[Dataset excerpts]

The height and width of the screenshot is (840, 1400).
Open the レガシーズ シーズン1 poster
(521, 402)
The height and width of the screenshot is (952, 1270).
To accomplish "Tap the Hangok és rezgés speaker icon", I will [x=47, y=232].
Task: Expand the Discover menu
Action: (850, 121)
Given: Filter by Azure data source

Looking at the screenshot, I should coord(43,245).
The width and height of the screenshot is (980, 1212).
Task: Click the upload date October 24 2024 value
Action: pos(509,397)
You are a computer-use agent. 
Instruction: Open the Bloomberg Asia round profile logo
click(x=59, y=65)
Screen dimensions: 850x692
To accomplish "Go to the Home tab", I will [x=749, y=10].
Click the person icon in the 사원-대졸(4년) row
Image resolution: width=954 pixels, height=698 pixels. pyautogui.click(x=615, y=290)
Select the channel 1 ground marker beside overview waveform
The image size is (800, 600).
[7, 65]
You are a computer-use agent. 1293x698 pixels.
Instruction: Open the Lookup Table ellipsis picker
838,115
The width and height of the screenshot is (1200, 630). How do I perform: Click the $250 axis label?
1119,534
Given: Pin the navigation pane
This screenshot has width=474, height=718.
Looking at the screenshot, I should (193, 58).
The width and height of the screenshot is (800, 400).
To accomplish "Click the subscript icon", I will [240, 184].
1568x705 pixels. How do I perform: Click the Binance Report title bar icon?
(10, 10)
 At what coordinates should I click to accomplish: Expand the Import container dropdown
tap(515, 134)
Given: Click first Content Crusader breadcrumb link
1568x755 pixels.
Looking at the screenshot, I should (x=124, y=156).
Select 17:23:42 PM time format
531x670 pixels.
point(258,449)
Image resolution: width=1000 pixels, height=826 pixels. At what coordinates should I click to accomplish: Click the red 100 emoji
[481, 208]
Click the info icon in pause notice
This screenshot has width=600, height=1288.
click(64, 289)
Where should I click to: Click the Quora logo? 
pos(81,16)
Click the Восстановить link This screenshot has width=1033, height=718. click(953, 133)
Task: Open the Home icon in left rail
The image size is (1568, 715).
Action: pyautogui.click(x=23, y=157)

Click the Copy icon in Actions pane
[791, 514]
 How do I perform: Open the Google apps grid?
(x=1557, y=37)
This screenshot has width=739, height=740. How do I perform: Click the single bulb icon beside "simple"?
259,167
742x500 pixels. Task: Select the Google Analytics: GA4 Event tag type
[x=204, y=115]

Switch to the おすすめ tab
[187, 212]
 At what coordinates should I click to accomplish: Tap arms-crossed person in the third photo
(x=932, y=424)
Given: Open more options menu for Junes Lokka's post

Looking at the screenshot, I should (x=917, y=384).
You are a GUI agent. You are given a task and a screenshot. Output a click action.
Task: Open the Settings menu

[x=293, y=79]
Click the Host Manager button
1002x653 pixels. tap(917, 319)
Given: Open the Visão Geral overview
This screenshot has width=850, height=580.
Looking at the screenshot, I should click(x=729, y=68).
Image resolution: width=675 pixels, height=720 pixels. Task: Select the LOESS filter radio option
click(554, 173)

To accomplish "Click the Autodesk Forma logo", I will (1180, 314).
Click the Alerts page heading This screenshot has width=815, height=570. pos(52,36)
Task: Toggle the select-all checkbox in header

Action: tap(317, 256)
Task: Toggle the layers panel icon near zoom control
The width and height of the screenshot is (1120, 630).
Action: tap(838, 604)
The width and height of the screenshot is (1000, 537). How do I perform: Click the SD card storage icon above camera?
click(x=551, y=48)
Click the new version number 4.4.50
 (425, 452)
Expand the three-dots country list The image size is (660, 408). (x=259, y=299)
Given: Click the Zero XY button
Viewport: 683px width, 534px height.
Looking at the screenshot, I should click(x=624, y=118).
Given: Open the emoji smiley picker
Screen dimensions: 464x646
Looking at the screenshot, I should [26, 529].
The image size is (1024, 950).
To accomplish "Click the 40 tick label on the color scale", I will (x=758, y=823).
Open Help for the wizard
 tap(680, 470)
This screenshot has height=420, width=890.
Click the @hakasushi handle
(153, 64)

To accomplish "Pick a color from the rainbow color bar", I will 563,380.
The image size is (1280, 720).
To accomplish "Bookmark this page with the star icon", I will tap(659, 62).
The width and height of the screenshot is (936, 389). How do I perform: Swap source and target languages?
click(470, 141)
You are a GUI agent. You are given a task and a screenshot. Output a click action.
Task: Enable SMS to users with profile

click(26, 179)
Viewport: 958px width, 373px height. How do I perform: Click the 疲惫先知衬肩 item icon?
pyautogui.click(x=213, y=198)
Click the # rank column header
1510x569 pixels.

**Problem to work on**. Go through the entries and return each line where the word "Home" occurs.

**Response to the task**.
To accomplish "Go to the Home tab", I will [x=749, y=10].
Task: Open the Home icon in left rail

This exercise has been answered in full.